Let me EDUCATE you some since you seem to be a fan from only the past 4-5 years or so.. 

TITo - was being shafted with shit pay contracts HIS FIRST go round and left for pro wrestling. After returning he was once again shitted on with a bs contract dispute from his former manger Dana on a boxing agreement so he didnt show.. But the all mighty Dana wasnt at fault hell no is was all Tito's fault once again trying to attack someones character in defense of his socialist plans.

NOTHING TO DO WITH GSP!
PENN - Back when Golden boy Hughes was in his Prime and being feed undeserving foes to be built up as a ufc SUPERSTAR because they where in the lack of Bj stepped up at the last minute to fight Hughes who had no one to defend against.
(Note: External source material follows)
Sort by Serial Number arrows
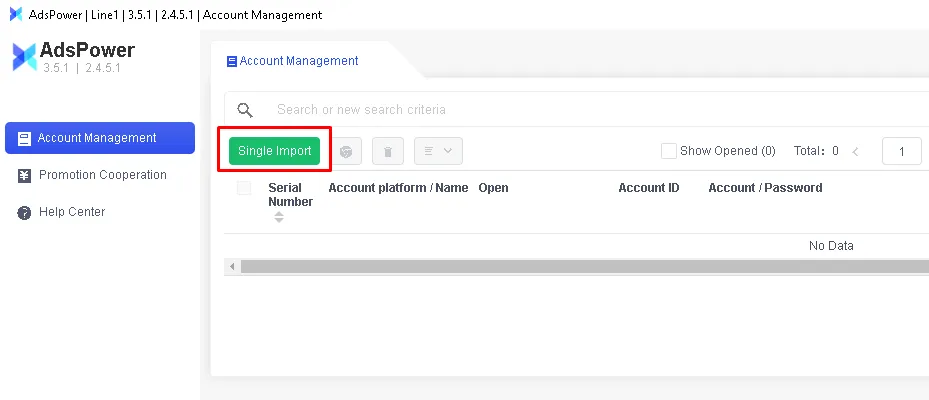 [279, 217]
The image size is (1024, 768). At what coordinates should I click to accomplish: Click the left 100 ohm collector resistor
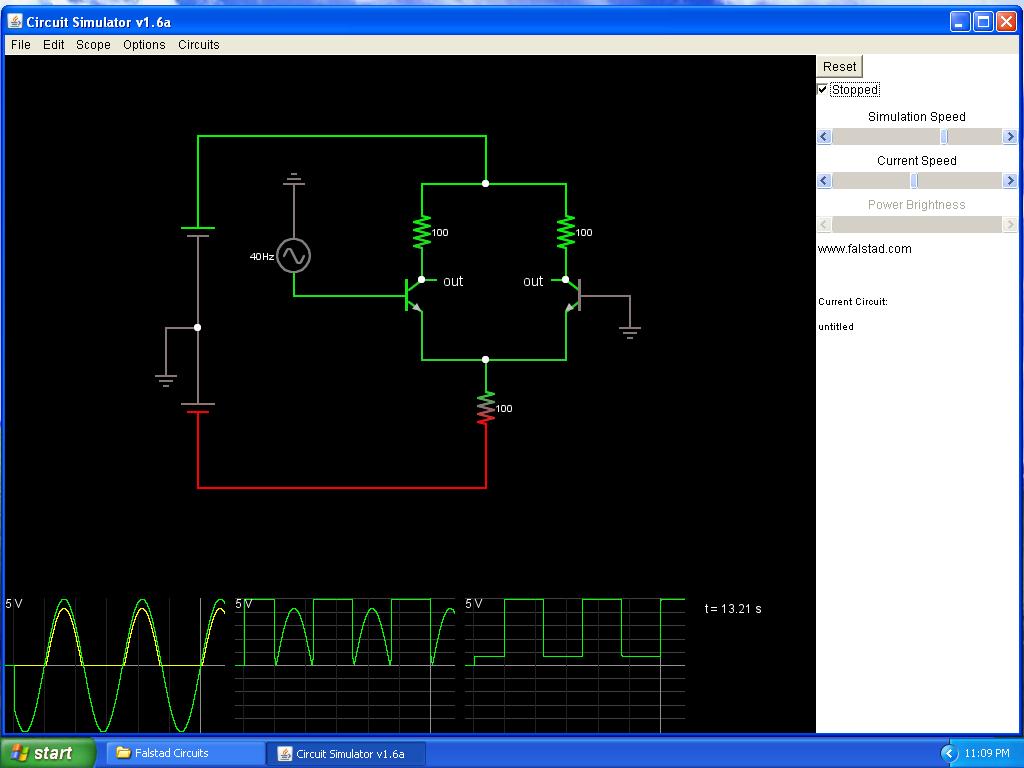(x=422, y=232)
And choked his ass out.. Only to be shitted on afterwards by Dana and kroonies when contract times came around. Which left the title vacated and basically handing it back over to Hughes.. Thats why in Bj's return fights both where on short notice hoping to squash the peanut head again. 

Fedor- is there a reason to bad mouth the guy and degrade his character? WHat has he ever done to anyone except compete? 

AA another shit contract dispute so AA gave them what they didnt want and that was point fights.. Because they where refusing him bouts as it was and refused to let him walk. 

Coultre - same damn thing but Im not getting into this one. Randy got paid off and should have stuck to his guns.. But we all should have known that wasnt possible capt.A cant even stick with one wife.

Fitch - wtf happened to him where is he? Oh yeah he refused to go with the flow of things .. No video game no fights.

Frank Sham - I dont think I need to describe anything to do with this.. Go to you tube and her from Franks mouth.

HELLBOY AND PRIDE>. Why didnt all the Pride fighters come charging into the ufc.? Cause Dana was trying to railroad them in.. Dana thinking with no comp he could pay them shit like he use way back when wasnt gonna cut it.. Hellboy was offered some crazy ass contract where he would have had to return to a 40hr job and pretty have to pay to fight.. So he sat his reminder of his contract like so many others did.

Dana is constantly dipping into the biz of fighters making it a pain in the ass for lower level fighters to make a honest living and trying to compete in the ufc ..

Babalu.. His final move was no differnt then many other stunts pulled in the ufc.. Bj Penn has recently pulled it and Im a big penn fan.. 

ALL I HAVE TO SAY IS GO CC!!!!


----------



## swpthleg (Dec 31, 2006)

I wonder if Dana's nuts are as smooth as his head?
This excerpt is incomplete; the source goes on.